• **What you should do**
Exactly those lines from the one with "Image resolution: width=1600" through the end of the listing below must be returned, and nothing else.

──────

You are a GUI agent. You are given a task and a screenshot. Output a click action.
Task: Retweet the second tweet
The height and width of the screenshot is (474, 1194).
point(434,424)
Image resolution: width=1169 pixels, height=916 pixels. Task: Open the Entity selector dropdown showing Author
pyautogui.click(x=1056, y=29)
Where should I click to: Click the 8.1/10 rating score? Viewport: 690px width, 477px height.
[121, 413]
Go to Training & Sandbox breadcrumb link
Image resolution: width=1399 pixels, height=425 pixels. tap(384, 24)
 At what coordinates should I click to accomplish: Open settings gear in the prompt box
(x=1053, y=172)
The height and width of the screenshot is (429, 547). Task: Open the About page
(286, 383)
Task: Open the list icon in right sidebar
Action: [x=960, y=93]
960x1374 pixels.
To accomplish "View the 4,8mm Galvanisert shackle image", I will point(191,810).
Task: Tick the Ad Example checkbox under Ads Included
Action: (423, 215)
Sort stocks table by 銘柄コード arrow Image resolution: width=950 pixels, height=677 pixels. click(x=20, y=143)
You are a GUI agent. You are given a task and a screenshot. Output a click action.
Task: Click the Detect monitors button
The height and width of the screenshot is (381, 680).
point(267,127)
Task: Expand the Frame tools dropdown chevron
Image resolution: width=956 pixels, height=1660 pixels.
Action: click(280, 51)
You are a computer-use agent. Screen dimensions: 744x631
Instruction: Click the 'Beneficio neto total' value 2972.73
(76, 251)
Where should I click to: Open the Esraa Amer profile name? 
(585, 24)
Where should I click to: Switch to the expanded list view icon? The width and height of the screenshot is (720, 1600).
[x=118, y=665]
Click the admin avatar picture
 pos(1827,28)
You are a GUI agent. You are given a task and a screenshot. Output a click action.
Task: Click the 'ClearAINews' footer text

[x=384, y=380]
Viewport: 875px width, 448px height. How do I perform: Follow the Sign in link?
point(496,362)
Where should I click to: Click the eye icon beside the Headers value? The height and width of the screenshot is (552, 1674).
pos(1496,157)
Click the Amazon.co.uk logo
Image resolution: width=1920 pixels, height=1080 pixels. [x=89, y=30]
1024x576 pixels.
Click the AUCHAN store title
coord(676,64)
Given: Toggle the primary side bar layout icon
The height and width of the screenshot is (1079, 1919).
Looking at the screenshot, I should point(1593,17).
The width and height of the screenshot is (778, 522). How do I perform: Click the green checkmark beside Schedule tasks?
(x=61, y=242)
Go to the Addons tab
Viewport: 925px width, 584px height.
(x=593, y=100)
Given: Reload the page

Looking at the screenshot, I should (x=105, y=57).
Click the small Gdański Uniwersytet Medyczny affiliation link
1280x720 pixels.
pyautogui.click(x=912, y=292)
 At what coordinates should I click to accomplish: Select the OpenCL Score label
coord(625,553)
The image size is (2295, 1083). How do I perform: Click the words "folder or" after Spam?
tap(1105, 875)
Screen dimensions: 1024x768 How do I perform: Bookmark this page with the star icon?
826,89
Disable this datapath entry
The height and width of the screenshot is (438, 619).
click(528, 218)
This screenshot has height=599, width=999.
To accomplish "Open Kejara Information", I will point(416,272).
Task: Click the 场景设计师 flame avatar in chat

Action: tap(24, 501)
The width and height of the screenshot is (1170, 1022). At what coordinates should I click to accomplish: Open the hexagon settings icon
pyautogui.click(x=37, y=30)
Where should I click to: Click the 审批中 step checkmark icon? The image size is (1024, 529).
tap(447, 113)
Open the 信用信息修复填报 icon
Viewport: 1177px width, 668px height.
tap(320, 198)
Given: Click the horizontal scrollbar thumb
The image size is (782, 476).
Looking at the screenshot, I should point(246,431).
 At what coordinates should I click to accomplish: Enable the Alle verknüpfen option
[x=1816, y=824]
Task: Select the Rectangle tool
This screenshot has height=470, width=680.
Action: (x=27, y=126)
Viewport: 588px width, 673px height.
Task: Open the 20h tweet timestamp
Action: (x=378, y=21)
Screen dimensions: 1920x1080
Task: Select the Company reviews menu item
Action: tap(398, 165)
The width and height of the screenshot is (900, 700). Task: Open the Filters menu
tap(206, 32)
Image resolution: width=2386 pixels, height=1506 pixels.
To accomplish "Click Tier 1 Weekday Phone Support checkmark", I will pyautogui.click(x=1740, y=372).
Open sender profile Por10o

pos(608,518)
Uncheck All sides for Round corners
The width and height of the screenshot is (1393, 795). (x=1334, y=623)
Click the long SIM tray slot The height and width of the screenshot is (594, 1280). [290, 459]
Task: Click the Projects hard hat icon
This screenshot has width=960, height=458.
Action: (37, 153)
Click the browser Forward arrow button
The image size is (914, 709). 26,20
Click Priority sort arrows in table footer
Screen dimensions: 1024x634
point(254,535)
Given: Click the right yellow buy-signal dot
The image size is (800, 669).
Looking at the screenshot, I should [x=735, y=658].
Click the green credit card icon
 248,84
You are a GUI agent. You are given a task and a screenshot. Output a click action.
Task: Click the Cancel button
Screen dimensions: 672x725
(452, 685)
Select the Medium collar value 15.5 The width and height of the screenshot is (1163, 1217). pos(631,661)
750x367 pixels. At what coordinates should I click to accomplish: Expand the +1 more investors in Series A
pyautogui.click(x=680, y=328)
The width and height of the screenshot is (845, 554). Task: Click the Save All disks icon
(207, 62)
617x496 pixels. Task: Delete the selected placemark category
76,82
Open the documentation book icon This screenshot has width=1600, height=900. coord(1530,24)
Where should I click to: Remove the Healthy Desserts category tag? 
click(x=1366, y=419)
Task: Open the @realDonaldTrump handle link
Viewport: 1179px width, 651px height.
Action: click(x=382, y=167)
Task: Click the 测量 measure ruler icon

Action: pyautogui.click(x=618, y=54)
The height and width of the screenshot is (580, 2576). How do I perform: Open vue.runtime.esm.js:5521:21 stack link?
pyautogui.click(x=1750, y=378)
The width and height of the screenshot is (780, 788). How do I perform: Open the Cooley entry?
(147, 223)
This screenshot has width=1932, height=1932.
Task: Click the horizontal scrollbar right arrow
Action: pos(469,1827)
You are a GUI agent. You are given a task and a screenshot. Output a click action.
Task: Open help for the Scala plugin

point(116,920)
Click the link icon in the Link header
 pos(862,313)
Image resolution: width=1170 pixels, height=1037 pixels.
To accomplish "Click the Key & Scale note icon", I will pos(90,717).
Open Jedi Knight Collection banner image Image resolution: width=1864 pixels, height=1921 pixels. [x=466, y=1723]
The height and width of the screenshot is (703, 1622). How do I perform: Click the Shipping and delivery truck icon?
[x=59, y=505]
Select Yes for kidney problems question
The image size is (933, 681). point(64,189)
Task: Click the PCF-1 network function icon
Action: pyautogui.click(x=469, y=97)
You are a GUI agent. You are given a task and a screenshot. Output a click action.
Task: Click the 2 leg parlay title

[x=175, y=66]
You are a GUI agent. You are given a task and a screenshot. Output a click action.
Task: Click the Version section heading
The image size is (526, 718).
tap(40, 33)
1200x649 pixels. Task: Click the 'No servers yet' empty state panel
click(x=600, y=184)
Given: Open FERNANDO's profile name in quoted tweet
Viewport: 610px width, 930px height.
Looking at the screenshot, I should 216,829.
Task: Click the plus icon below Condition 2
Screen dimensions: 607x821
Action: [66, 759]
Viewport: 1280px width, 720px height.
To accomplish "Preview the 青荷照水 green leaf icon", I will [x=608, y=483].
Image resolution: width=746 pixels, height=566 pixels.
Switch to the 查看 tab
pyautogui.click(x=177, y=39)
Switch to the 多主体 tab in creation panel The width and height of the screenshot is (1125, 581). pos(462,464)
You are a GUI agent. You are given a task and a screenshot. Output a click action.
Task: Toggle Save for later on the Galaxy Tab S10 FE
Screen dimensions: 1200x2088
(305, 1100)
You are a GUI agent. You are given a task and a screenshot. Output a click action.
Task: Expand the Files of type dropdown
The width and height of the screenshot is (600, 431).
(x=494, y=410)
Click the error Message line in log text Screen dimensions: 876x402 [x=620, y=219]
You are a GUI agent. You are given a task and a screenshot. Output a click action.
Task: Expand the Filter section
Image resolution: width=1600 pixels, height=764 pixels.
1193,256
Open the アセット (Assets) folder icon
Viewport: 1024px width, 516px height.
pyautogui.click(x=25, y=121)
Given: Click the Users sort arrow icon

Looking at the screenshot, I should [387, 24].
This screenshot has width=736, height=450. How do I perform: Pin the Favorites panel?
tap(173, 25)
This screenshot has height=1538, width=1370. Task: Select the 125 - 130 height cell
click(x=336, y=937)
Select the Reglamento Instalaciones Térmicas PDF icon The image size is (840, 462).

──────

• **Written reply**
Image resolution: width=1600 pixels, height=764 pixels.
1193,256
Open the アセット (Assets) folder icon
Viewport: 1024px width, 516px height.
pyautogui.click(x=25, y=121)
Given: Click the Users sort arrow icon

Looking at the screenshot, I should [387, 24].
This screenshot has width=736, height=450. How do I perform: Pin the Favorites panel?
tap(173, 25)
This screenshot has height=1538, width=1370. Task: Select the 125 - 130 height cell
click(x=336, y=937)
Select the Reglamento Instalaciones Térmicas PDF icon The image size is (840, 462).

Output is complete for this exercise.